While adding a new ESXi host to the existing cluster failure was observed with following logs from vpxd.log
####-##-##T##:##:##.###Z info vpxd[809151] [Originator@6876 sub=vpxLro opID=73596264-78] [VpxLRO] -- BEGIN lro-710555554 -- AuthorizationManager -- vim.Aut
horizationManager.hasPrivilegeOnEntities -- 52b88897-b678-fccc-bc78-ea75f9476370(5256cd77-9ae6-d0c8-c664-f090c9567f1b)
####-##-##T##:##:##.###Z info vpxd[809151] [Originator@6876 sub=vpxLro opID=73596264-78] [VpxLRO] -- FINISH lro-710555554
####-##-##T##:##:##.###Z error vpxd[809162] [Originator@6876 sub=DAS opID=########-#######-####-#####-##] Timed out waiting for election to complete or for host to join existing master
####-##-##T##:##:##.###Z error vpxd[809162] [Originator@6876 sub=DAS opID=########-#######-####-#####-##] EnableDAS failed on host [vim.HostSystem:####-#####,xxxxxxxxxxxxxxxxxxxx]: N3Vim5Fault8Timedout9ExceptionE(Fault cause: vim.fault.Timedout
--> )
-->
####-##-##T##:##:##.###Z info vpxd[809162] [Originator@6876 sub=MoHost opID=########-#######-####-#####-##] VC state for host ####-##### (uninitialized -> retry), FDM state (UNKNOWN_FDM_HSTATE -> UNKNOWN_FDM_HSTATE), src of state (null -> null)

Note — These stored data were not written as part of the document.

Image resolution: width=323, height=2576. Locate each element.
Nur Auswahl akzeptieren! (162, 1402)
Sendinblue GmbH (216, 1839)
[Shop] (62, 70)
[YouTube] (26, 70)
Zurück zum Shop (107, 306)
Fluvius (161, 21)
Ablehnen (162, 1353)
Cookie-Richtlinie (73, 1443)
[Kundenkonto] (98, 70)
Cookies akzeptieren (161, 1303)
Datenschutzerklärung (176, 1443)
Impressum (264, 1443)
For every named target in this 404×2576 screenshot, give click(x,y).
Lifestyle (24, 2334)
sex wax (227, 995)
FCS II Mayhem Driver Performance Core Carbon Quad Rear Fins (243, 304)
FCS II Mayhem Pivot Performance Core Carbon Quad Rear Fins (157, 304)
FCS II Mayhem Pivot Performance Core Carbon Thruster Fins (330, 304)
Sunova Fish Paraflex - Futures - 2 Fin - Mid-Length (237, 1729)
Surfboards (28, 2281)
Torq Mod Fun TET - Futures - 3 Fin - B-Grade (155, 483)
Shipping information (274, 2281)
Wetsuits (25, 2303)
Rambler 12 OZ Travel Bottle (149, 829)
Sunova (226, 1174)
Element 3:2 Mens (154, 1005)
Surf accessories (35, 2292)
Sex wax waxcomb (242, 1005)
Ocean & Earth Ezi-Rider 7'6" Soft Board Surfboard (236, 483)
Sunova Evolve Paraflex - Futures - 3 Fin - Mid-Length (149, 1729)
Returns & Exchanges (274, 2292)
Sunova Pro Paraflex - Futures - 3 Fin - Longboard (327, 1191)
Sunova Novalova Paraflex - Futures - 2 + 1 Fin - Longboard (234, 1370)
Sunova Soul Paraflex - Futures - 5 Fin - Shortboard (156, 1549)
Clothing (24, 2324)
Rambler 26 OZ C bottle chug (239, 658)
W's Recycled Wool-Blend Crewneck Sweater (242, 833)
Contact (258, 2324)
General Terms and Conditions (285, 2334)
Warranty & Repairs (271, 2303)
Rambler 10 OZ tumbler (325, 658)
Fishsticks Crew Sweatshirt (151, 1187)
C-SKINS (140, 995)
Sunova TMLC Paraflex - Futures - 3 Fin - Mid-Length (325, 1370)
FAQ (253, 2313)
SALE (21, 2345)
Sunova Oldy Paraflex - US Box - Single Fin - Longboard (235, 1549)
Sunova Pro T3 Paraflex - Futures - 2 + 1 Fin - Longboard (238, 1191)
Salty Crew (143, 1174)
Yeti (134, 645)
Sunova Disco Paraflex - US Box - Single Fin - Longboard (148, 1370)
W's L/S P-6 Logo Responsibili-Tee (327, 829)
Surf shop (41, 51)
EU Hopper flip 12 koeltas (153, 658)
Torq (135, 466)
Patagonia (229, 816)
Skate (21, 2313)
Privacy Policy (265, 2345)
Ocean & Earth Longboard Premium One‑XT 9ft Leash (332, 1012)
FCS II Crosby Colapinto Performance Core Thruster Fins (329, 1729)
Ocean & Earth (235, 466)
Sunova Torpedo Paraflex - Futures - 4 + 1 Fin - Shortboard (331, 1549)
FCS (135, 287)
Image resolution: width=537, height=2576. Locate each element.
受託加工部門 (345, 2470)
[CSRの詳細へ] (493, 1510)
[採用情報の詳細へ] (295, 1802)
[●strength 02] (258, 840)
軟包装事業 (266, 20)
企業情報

####-##-##T##:##:##.###Z info vpxd[809162] [Originator@6876 sub=vpxLro opID=########-#######-####-#####-##] [VpxLRO] -- FINISH lro-710546293
####-##-##T##:##:##.###Z error vpxd[809162] [Originator@6876 sub=Default opID=########-#######-####-#####-##] [VpxLRO] -- ERROR lro-710546293 -- -- -- DasConfig.ConfigureHost: :vim.fault.Timedout
--> Result:
--> (vim.fault.Timedout) {
--> faultCause = (vmodl.MethodFault) null,
--> faultMessage = <unset>
--> msg = ""
--> }
- Restarting the management agents, removing the host from the inventory and adding it back to the inventory did not fix the issue.
- MTU was configured properly.
- DNS records created properly - Forward and reverse lookup zones configured correctly.
- Hosts are able to communicate on port 8182.
vCenter 7.x
ESXi 7.x
The HA configuration on a ESXi host will timeout and the HA status changes to "retrying"
All the points mentioned in this KB318936 were verified.
If the ESXi hosts are prepared for NSX, check the host status in NSX manager. If the host status says "validation error", fix this issue first on NSX manager and then try to reconfigure HA on the host.